In fact, it would probably go against the spirit of Semco to expressly prohibit these forms of management. That the employees don’t tend to choose them when given the choice says a lot about traditional management.
Flexible Time, Flexible Pay
In addition to Semco’s emphasis on employee freedom and satisfaction, the company has also tried a number of innovative approaches to salary and compensation:
- Up ‘n’ Down Pay. Employees manage their pay and work hours according to their needs and the company’s needs. For instance, a new mother looking to cut back her workload could take less pay temporarily while another member of the team picks up the slack (and gets a pay bump accordingly).
- Retire-a-Little. Semco employees have the option of spacing their retirement out over the course of their career, while they’re still healthy enough for travel. This is similar to Tim Ferriss’s mini-retirement concept. Employees can “buyback” 10% of their time, or an afternoon a week, by foregoing some of their paycheck. They can then “redeem” those afternoons by working a set amount of time for proportional pay post-retirement. That keeps Semco employees active and engaged even after they “retire.”
Semler covers many other pay concepts in the book. But it’s clear that the overall strategy is to accommodate the changing needs of personnel at the company. If you need more time right now, you can take less pay without worrying about losing your job.
That flexibility leads to employees that are incredibly loyal to Semco.
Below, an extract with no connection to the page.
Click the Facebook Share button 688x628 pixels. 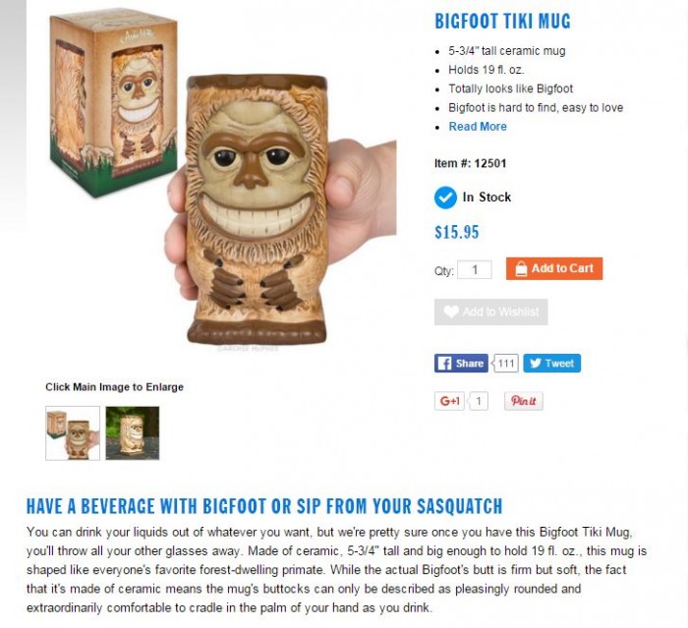click(x=461, y=364)
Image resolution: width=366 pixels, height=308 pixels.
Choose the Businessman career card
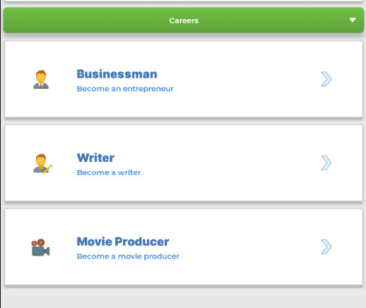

Turnover is practically nonexistent. Job-hopping within the company is encouraged. Compare that with 80% of Americans who are disengaged or actively disengaged at work.
And the arrangement benefits Semco as well. Semco saves money by not having to constantly hire, train, and re-train people to replace departing team members.
Corporatism Is the New Communism
I’ll leave you with this last eye-opening thought from Ricardo Semler:
Lenin’s and Stalin’s form of communism is gone, yet its trappings have been expropriated by mega-corporations. We have companies featuring central planning by troikas, mission statements crafted by apparatchiks, five-year plans, no right to choose leaders in companies, no democracy in the workplace, a clear distinction between intelligentsia and peasants (top CEOs make 152 times the median salary and enjoy company dachas, jets, and limos), and state monitoring …
Global companies don’t practice democracy.